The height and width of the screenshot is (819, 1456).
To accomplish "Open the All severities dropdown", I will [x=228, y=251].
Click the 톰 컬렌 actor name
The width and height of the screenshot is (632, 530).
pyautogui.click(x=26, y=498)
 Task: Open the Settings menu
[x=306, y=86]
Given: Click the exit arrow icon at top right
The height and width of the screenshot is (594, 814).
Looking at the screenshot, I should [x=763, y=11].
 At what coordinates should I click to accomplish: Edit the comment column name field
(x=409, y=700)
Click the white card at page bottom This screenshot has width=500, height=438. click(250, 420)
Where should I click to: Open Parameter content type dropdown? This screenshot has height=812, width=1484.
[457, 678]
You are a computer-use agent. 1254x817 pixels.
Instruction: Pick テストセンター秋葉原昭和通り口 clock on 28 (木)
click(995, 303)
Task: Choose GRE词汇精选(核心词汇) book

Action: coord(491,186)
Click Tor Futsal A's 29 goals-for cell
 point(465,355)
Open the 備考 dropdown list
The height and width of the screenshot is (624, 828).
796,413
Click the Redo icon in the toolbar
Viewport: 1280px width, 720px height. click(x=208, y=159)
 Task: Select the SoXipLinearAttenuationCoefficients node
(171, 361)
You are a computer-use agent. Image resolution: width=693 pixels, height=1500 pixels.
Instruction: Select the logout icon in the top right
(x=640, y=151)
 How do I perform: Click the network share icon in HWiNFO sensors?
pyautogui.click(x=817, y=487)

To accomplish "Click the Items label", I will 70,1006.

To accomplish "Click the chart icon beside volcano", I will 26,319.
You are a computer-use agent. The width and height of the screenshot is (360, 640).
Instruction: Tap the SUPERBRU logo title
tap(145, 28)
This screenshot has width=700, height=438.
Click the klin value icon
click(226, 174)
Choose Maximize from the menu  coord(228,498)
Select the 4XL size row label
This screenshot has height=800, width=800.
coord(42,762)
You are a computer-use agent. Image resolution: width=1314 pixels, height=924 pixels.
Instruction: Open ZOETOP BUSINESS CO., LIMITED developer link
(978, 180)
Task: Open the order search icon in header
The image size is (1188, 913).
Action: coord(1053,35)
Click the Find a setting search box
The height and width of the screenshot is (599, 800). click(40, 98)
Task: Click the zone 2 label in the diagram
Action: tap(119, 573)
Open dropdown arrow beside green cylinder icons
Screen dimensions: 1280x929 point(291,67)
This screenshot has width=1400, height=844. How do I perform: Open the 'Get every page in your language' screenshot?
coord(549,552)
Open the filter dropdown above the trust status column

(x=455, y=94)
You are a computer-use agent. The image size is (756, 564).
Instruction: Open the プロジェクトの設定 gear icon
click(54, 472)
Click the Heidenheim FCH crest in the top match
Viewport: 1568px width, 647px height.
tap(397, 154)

Exercise requirements: Starting with the line that contains "You are a computer-use agent. Image resolution: width=1314", write out each line through the end of the listing, exactly as it appears, and include nothing else.

Solution to this exercise:
You are a computer-use agent. Image resolution: width=1314 pixels, height=924 pixels.
Instruction: Open ZOETOP BUSINESS CO., LIMITED developer link
(978, 180)
Task: Open the order search icon in header
The image size is (1188, 913).
Action: coord(1053,35)
Click the Find a setting search box
The height and width of the screenshot is (599, 800). click(40, 98)
Task: Click the zone 2 label in the diagram
Action: tap(119, 573)
Open dropdown arrow beside green cylinder icons
Screen dimensions: 1280x929 point(291,67)
This screenshot has width=1400, height=844. How do I perform: Open the 'Get every page in your language' screenshot?
coord(549,552)
Open the filter dropdown above the trust status column

(x=455, y=94)
You are a computer-use agent. The image size is (756, 564).
Instruction: Open the プロジェクトの設定 gear icon
click(54, 472)
Click the Heidenheim FCH crest in the top match
Viewport: 1568px width, 647px height.
tap(397, 154)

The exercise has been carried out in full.